**Requirement:** For the listing below, give the number of lines that contain the word "agent" and no other text.
====================
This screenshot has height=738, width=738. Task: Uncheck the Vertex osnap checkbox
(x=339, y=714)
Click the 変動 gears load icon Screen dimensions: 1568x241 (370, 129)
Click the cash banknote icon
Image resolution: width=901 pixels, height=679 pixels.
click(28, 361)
====================
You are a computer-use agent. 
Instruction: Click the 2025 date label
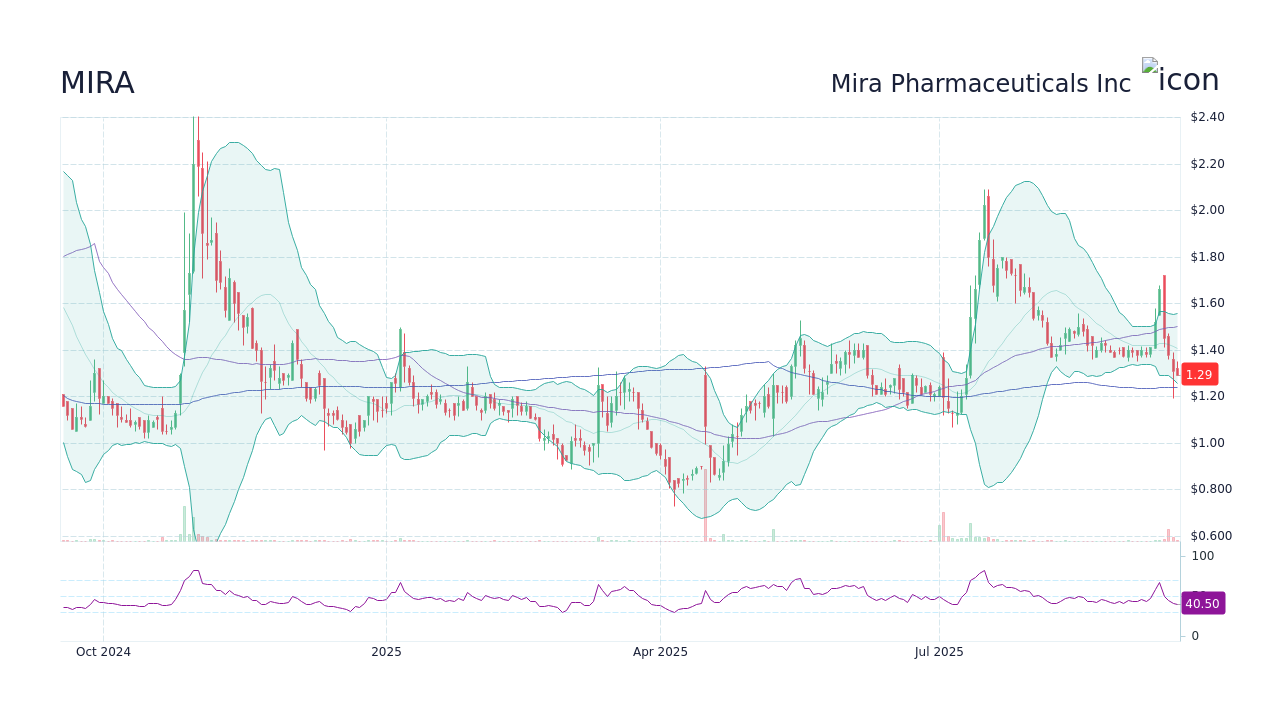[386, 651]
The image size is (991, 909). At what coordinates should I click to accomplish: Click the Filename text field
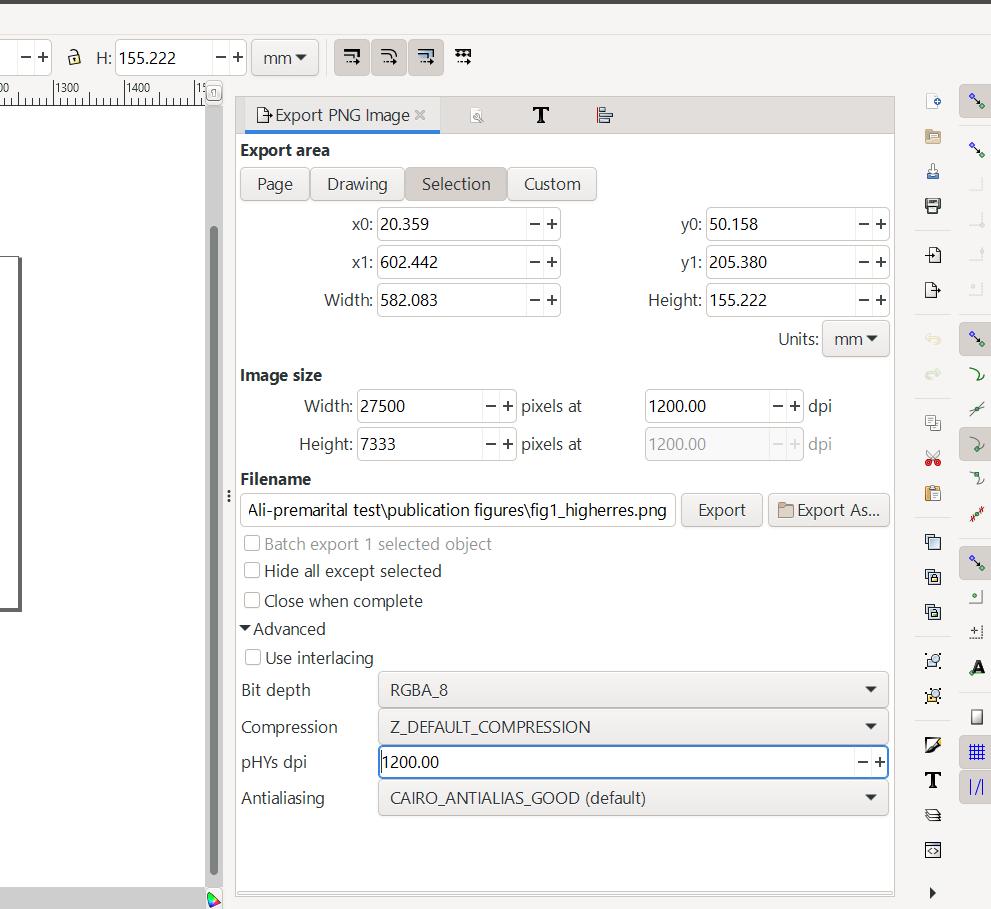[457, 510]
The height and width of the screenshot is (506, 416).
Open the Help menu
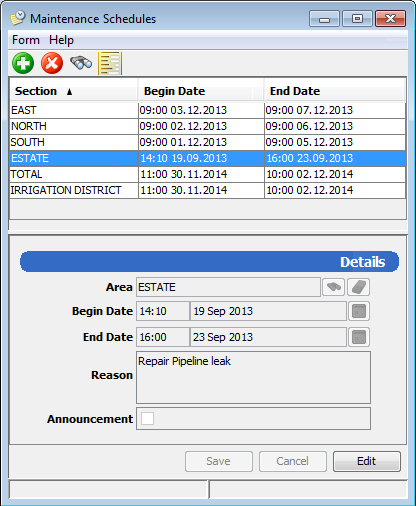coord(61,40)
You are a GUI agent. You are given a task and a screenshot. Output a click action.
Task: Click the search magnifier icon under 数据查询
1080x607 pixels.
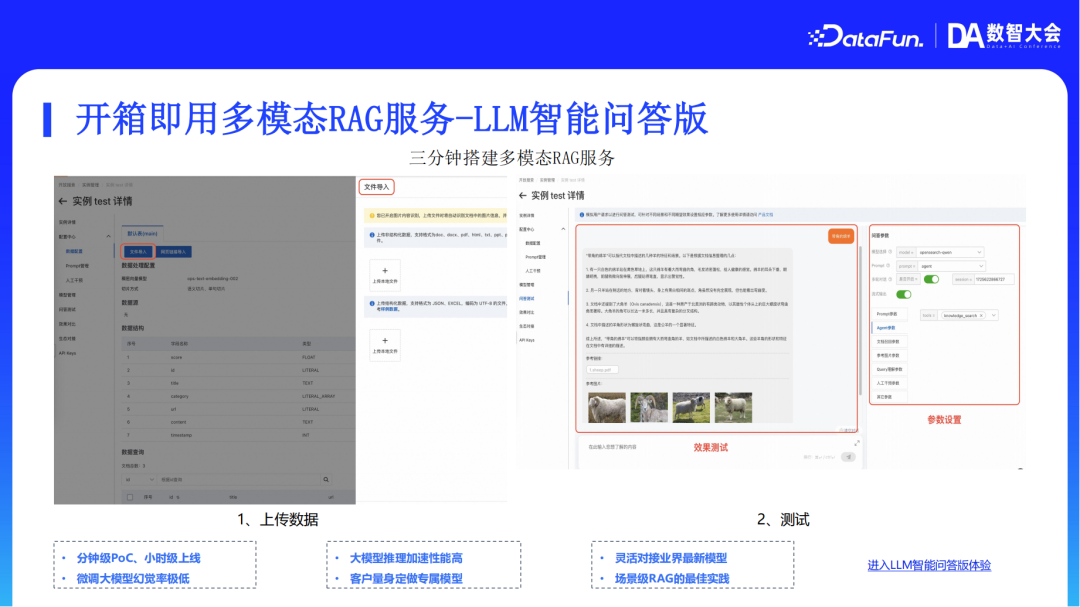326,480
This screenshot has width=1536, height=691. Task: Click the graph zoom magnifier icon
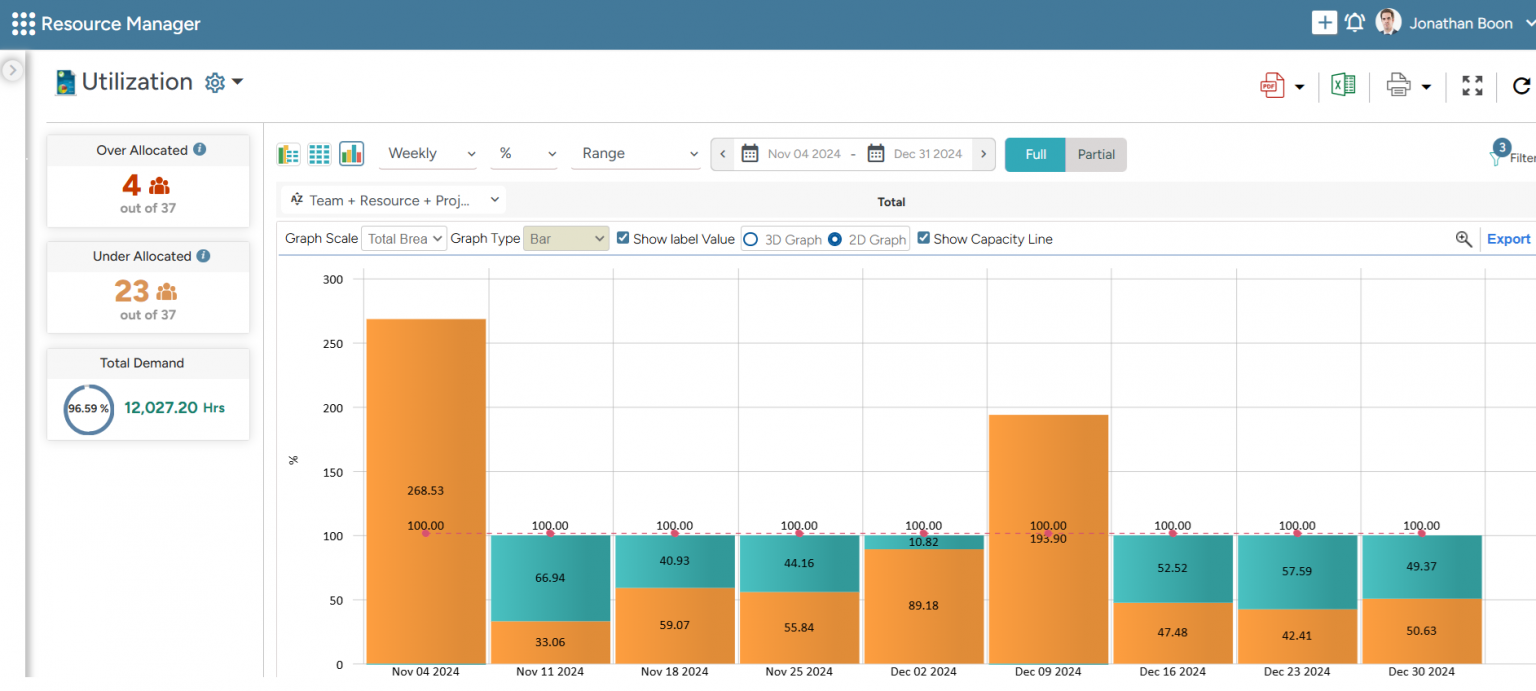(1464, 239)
====================
**Reply to the task:** 2